MN Legislature Reaches Deal on Health & Human Services Budget

Our legislative rep Dave Renner, CAE, shares an update on the health and human services budget agreement and areas we’ve been tracking (telehealth, expansion of Medical Assistance postpartum, tobacco prevention and more).

The Minnesota House and Senate finally reached agreement on the health and human services budget late last week; details were released on June 24, 2021.


Included in the final budget agreement is language to expand coverage for telehealth services for both private and public health plans, expanding the definition of “originating site” to require insurers to cover telehealth from wherever the patient is located (including the patient’s home). Under the old law, the patient had to be at a hospital or clinic to receive telehealth services.

The agreement also requires the coverage of audio-only services offered over the telephone for the next two years. This coverage is scheduled to sunset on July 1, 2023.

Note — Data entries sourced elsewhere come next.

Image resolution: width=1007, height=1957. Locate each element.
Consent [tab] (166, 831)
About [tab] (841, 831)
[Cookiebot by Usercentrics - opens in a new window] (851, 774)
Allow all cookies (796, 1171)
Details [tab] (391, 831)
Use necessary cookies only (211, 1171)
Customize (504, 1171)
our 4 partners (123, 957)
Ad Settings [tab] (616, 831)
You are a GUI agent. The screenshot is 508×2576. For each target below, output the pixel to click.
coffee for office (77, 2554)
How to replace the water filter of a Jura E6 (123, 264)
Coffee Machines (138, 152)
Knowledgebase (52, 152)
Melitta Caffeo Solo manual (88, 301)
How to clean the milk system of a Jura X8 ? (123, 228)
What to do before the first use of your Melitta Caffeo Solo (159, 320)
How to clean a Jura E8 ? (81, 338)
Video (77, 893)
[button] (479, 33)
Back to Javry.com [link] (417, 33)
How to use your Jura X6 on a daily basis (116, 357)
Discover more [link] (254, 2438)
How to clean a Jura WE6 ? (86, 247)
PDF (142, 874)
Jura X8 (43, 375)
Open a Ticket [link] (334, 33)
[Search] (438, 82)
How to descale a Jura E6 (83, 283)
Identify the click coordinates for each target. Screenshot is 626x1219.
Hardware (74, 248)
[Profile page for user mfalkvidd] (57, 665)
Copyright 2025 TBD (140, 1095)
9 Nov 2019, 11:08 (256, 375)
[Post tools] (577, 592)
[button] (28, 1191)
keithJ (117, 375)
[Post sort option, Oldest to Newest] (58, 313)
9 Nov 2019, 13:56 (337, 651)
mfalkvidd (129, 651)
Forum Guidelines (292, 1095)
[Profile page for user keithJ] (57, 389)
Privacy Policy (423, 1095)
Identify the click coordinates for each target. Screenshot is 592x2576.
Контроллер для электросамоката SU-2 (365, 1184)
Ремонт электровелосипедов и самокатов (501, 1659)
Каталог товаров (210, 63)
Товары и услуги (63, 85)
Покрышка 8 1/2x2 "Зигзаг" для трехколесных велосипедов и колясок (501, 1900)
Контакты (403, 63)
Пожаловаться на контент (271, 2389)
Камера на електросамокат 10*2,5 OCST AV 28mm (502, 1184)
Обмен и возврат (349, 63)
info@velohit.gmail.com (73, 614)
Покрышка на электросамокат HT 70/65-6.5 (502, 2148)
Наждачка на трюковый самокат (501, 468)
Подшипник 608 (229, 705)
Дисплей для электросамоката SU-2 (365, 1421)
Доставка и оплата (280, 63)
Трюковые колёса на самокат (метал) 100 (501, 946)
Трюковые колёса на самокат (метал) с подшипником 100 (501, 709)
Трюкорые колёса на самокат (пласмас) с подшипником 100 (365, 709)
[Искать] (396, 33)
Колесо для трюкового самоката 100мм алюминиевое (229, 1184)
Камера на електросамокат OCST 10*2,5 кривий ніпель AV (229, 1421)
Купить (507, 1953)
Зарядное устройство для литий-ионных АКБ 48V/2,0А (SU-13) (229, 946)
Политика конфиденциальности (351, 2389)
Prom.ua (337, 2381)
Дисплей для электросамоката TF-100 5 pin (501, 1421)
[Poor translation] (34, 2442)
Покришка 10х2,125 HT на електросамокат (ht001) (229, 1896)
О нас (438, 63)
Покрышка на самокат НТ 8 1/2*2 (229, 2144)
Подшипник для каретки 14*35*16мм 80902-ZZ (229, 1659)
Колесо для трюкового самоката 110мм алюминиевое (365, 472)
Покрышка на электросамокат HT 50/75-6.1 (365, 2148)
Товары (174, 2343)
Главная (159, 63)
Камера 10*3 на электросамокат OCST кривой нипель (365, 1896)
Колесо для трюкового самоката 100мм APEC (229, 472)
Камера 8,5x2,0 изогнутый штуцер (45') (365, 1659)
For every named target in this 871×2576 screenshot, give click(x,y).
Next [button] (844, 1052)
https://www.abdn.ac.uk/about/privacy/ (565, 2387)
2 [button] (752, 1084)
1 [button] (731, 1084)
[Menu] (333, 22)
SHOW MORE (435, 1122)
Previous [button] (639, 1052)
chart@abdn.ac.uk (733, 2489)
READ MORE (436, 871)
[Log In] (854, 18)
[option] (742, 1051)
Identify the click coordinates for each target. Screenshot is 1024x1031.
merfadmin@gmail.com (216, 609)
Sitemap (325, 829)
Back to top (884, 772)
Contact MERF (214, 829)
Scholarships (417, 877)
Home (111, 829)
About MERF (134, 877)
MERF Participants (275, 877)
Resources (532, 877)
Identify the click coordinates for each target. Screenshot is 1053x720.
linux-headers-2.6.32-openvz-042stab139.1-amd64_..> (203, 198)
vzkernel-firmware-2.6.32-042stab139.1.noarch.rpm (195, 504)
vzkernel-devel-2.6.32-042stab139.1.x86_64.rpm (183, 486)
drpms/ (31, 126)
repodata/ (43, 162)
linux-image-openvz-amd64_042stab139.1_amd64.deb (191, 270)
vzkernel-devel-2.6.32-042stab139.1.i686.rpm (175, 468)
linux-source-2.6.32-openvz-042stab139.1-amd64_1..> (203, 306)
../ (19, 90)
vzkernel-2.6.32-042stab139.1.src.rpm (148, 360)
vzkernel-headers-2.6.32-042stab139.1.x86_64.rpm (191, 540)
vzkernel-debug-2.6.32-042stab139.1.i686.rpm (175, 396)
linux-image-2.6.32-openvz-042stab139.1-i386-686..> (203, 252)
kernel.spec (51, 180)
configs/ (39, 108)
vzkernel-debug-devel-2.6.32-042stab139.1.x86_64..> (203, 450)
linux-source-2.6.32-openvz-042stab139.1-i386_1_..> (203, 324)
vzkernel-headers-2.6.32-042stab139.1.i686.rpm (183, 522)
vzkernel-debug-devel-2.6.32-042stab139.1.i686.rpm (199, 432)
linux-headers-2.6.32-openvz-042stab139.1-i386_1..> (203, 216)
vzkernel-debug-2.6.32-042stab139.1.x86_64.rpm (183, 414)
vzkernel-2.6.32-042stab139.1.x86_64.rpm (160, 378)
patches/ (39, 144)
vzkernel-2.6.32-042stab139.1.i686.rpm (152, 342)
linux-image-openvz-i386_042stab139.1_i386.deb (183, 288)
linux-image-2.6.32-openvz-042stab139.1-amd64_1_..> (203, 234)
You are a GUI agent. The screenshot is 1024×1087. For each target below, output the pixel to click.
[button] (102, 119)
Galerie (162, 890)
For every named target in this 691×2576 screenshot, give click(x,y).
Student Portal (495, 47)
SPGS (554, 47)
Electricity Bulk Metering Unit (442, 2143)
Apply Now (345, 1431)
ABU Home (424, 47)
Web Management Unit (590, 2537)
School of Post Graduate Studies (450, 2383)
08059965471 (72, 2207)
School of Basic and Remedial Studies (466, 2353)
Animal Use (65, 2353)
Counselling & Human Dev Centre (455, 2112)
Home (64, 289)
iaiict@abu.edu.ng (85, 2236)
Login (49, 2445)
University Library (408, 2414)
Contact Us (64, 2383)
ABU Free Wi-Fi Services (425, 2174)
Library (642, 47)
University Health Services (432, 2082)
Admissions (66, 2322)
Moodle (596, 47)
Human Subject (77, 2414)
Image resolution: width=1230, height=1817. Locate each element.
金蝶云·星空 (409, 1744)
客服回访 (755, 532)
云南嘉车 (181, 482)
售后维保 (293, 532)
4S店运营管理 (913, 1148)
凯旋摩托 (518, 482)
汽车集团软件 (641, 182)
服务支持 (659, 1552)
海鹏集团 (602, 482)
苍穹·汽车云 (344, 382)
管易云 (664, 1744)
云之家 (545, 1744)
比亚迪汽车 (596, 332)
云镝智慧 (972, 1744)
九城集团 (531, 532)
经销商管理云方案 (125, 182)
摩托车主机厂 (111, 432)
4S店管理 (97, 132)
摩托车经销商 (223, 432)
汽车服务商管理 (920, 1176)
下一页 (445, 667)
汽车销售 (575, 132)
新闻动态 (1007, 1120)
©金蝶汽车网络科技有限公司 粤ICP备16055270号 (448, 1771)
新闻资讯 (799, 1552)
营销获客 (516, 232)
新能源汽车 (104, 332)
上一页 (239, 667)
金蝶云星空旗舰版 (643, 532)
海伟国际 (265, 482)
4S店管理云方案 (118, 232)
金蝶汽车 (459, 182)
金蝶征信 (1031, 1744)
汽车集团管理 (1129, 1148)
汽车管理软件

The sunset was included for two reasons:

  1. To allow more data to be collected on how telephone-only services meet patients’ needs and whether a similar quality of care can be provided without video.
  2. To not have to book the costs of the expanded coverage in the out-years (by having the coverage sunset at the start of the next fiscal year).

To gather additional data, the legislature directed the commissioners of health and human services to study the impact of telehealth expansion on access to care, health outcomes, patient satisfaction and innovation in health care delivery. They will also examine whether telehealth reduces health disparities and the impact of audio-only services on equity and health outcomes. The preliminary report is due to the legislature by January 15, 2023, including recommendations whether audio-only services should continue as a telehealth option.

Maternal Health

The final budget agreement includes expanding Medical Assistance coverage for pregnant persons to 12-months postpartum. For many pregnant patients, coverage stops after 60 days under the current law. This expanded coverage is an important step to address the health disparities that exist in maternity care.

The agreement also allocates money for the Dignity in Pregnancy and Childbirth Act, which requires hospitals with obstetric care and birth centers to develop or access a continuing education curriculum for direct care employees to address anti-racism and implicit bias. The curriculum is aimed at identifying cultural barriers to inclusion, corrective measures to promote anti-racism practices and addressing health disparities in perinatal care. The act also directs the Commissioner of Health to work with Black communities, Indigenous communities and other communities of color to promote racial, ethnic and language diversity in midwifes and doulas.

Tobacco Prevention

The final bill includes $4 million each year of new money for tobacco and vaping prevention and cessation programs. This new money is especially needed with the sunset of ClearWay Minnesota at the end of the year. While the final amount is lower than what the House originally proposed, it is ongoing funding (the Senate originally proposed funding for one year only).

Also, the final bill maintains funding for the Statewide Health Improvement Program (SHIP) that funds local counties and communities for programs to address smoking and obesity. In addition, grants for local public health agencies are increased by $15 million each year.

Human Herpesvirus Cytomeglovirus

The final bill includes increased funding for educational materials about human herpesvirus cytomegalovirus (CMV) for health care practitioners and expectant parents and directs the advisory committee to review congenital CMV for inclusion on the list of tests to be performed as part of newborn screening.

Mid-Year Formulary Changes

One important provision that was NOT included in the final bill was language to limit insurers and pharmacy benefit managers (PBM) from changing drug coverage during an enrollee’s contract year. The language would have prohibited insurers from forcing a patient who was using a medication to a new drug. This language was in the House version of the bill, but not included in the final agreement.